→ YOUR ASSIGNMENT:
Every record, from first to last, should be written out again exactly.

→ DATA FOR PROCESSING:
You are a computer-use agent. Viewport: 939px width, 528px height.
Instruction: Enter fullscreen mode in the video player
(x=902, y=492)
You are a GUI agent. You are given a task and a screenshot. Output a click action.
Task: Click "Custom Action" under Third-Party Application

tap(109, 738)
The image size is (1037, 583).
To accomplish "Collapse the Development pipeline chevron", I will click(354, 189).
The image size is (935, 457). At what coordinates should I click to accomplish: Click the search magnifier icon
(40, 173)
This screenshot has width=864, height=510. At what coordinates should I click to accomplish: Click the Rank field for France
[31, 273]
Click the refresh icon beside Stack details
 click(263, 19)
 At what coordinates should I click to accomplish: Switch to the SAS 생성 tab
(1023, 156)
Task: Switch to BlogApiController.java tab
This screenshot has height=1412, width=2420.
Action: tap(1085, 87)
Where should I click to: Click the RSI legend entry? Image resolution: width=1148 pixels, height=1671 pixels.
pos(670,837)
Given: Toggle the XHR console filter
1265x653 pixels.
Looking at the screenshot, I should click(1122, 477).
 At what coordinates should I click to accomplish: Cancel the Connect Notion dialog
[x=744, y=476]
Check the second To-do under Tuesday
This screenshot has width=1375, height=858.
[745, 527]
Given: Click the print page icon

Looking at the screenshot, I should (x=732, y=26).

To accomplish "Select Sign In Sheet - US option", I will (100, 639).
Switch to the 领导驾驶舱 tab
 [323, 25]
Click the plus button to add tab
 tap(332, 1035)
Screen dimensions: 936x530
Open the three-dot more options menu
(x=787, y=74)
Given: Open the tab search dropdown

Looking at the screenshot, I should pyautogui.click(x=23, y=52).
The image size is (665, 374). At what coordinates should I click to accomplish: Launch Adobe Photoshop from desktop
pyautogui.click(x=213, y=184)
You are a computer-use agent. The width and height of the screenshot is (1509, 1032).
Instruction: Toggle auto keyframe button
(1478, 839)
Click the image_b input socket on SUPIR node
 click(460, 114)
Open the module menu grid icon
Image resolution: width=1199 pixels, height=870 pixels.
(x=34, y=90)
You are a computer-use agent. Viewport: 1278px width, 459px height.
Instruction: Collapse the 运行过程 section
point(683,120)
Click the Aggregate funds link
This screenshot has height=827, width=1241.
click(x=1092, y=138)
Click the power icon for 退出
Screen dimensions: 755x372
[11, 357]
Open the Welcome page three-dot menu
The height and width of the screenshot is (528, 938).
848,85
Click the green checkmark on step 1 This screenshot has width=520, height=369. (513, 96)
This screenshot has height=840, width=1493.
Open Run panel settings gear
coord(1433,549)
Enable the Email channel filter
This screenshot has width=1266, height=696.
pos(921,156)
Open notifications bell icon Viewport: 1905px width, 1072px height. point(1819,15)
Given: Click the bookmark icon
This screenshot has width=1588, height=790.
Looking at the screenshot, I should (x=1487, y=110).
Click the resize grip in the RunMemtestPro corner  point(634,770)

→ WORKED SOLUTION:
You are a computer-use agent. Viewport: 939px width, 528px height.
Instruction: Enter fullscreen mode in the video player
(x=902, y=492)
You are a GUI agent. You are given a task and a screenshot. Output a click action.
Task: Click "Custom Action" under Third-Party Application

tap(109, 738)
The image size is (1037, 583).
To accomplish "Collapse the Development pipeline chevron", I will click(354, 189).
The image size is (935, 457). At what coordinates should I click to accomplish: Click the search magnifier icon
(40, 173)
This screenshot has width=864, height=510. At what coordinates should I click to accomplish: Click the Rank field for France
[31, 273]
Click the refresh icon beside Stack details
 click(263, 19)
 At what coordinates should I click to accomplish: Switch to the SAS 생성 tab
(1023, 156)
Task: Switch to BlogApiController.java tab
This screenshot has height=1412, width=2420.
Action: tap(1085, 87)
Where should I click to: Click the RSI legend entry? Image resolution: width=1148 pixels, height=1671 pixels.
pos(670,837)
Given: Toggle the XHR console filter
1265x653 pixels.
Looking at the screenshot, I should click(1122, 477).
 At what coordinates should I click to accomplish: Cancel the Connect Notion dialog
[x=744, y=476]
Check the second To-do under Tuesday
This screenshot has width=1375, height=858.
[745, 527]
Given: Click the print page icon

Looking at the screenshot, I should (x=732, y=26).

To accomplish "Select Sign In Sheet - US option", I will (100, 639).
Switch to the 领导驾驶舱 tab
 [323, 25]
Click the plus button to add tab
 tap(332, 1035)
Screen dimensions: 936x530
Open the three-dot more options menu
(x=787, y=74)
Given: Open the tab search dropdown

Looking at the screenshot, I should pyautogui.click(x=23, y=52).
The image size is (665, 374). At what coordinates should I click to accomplish: Launch Adobe Photoshop from desktop
pyautogui.click(x=213, y=184)
You are a computer-use agent. The width and height of the screenshot is (1509, 1032).
Instruction: Toggle auto keyframe button
(1478, 839)
Click the image_b input socket on SUPIR node
 click(460, 114)
Open the module menu grid icon
Image resolution: width=1199 pixels, height=870 pixels.
(x=34, y=90)
You are a computer-use agent. Viewport: 1278px width, 459px height.
Instruction: Collapse the 运行过程 section
point(683,120)
Click the Aggregate funds link
This screenshot has height=827, width=1241.
click(x=1092, y=138)
Click the power icon for 退出
Screen dimensions: 755x372
[11, 357]
Open the Welcome page three-dot menu
The height and width of the screenshot is (528, 938).
848,85
Click the green checkmark on step 1 This screenshot has width=520, height=369. (513, 96)
This screenshot has height=840, width=1493.
Open Run panel settings gear
coord(1433,549)
Enable the Email channel filter
This screenshot has width=1266, height=696.
pos(921,156)
Open notifications bell icon Viewport: 1905px width, 1072px height. point(1819,15)
Given: Click the bookmark icon
This screenshot has width=1588, height=790.
Looking at the screenshot, I should (x=1487, y=110).
Click the resize grip in the RunMemtestPro corner  point(634,770)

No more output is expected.